A permanent regime of $100+ oil will have concrete effects, both in demand and supply. They may produce desirable effects, or undesirable ones, it's impossible to predict.

Matt B,

Not being an expert myself, I don't think my opinion matters very much. But I find Jean Laherrere's forecast of a 'bumpy plateau' commencing in 2015 convincing if only because it approaches the 'average' of all expert (or pseudo-expert) predictions, ranging from Deffeyes to CERA.

But perhaps we have already entered a first 'bumpy plateau', to be followed by a second, somewhat higher or lower one.

Jean Laherrere's paper is here:

http://www.hubbertpeak.com/laherrere/EGUVienna2006.pdf

Variant 3. Pike is wrong - check the existing data to see.

If Pike is wrong, we will see it in the historical data.

Peak Oil theory simply says production will peak at some stage and go into decline - it is NOT the 'end of oil' but the 'end of cheap oil'. As we approach peak, production growth will slow and prices will rise steeply.

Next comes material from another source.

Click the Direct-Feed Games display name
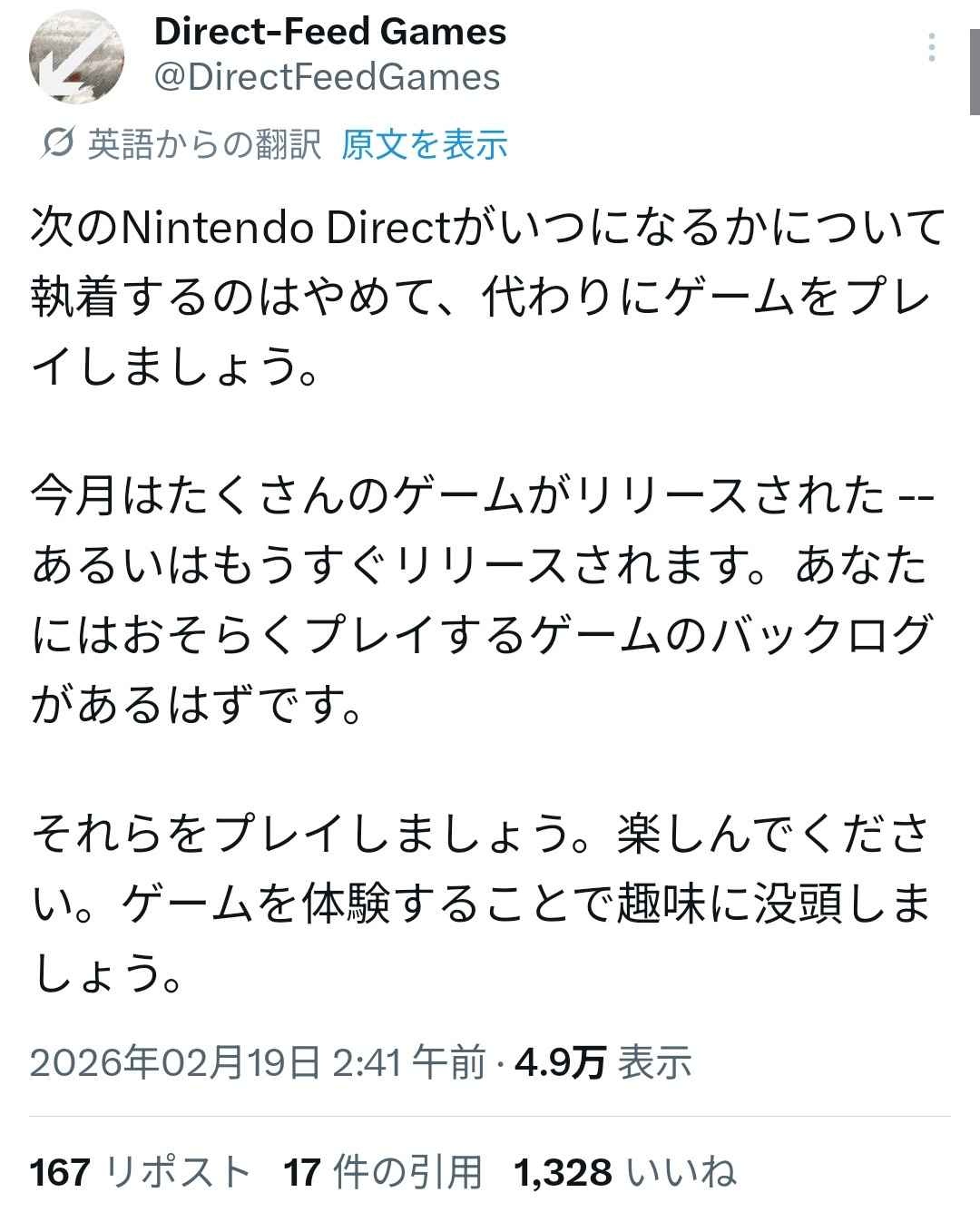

We will only know when peak has occured by looking in the rear-view mirror since the production is dependent on many things besides geology - maximising profits for the producer is the main consideration, not how much a potential customer needs to buy to continue growing their consumption/lifestyle.

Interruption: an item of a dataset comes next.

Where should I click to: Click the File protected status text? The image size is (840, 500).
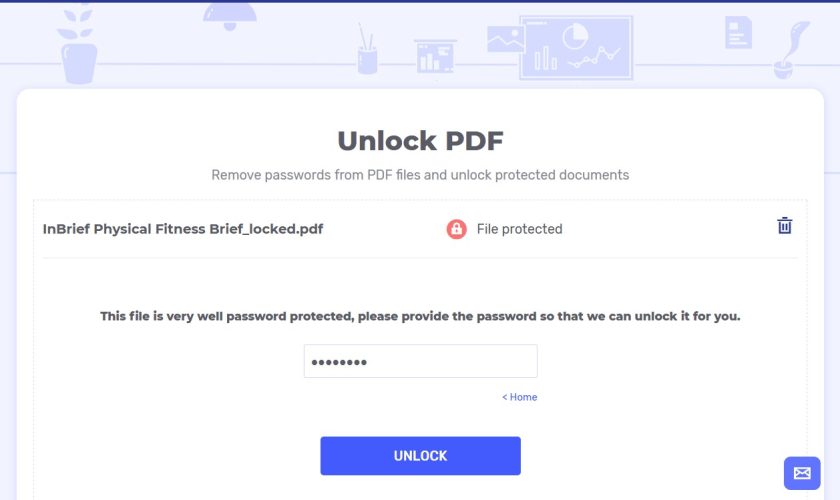click(520, 229)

What does the historical data say? ....

Prices have been rising for nine years or so now, currently up around 1200% over that period - not rising for just the four years that the Governor of the Bank of England says - he just can't help being optimistic and 'economical with the truth' - no wonder the public doesn't 'get' peak oil!!

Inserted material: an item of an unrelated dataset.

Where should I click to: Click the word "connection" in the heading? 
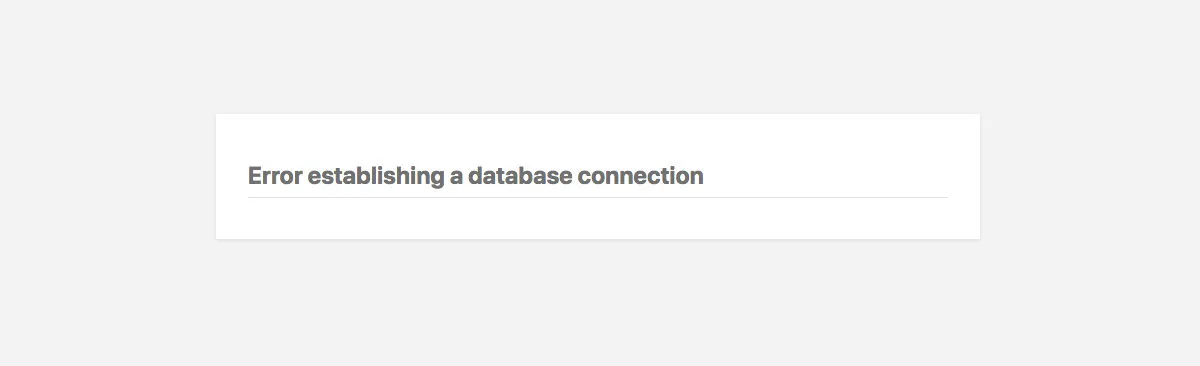click(x=641, y=176)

Production has benn flat for around 4 years now and net exports have been falling for two years!

Peak Oil theory simply says production will peak at some stage and go into decline - it is NOT the 'end of oil' but the 'end of cheap oil'. As we approach peak, production growth will slow and prices will rise steeply.

Xeroid, that's 'peak oil lite' --- even CERA would find that acceptable. To say production will peak 'at some stage' provides no useful information. In fact, true peak oil advocates say that production will peak 'pretty soon'.

Besides, AFAIR Pike says nothing much about price trends at all, so I don't see how the fact that prices have been rising disprove his argument that URR have been underestimated (at least by private-sector oil companies).

Remember Pike does say oil will peak pretty soon.

So perhaps Pike should be dubbed a 'non-Hubbertian depletionist', since the claim that peak will occur 'pretty soon' is compatible with the claim that URR have been greatly underestimated only if peak occurs long before oil is half gone.

I don't see how the fact that prices have been rising disprove his argument that URR have been underestimated

Nobody knows what the world URR will be - not even Pike - his use of statistics has no meaning either, there is a bigger URR or there isn't. Since nobody knows what the world URR is it is a meaningless concept for the timing of Peak. For the UK North Sea (for just one example), the peak seems to have been at around 75% of URR.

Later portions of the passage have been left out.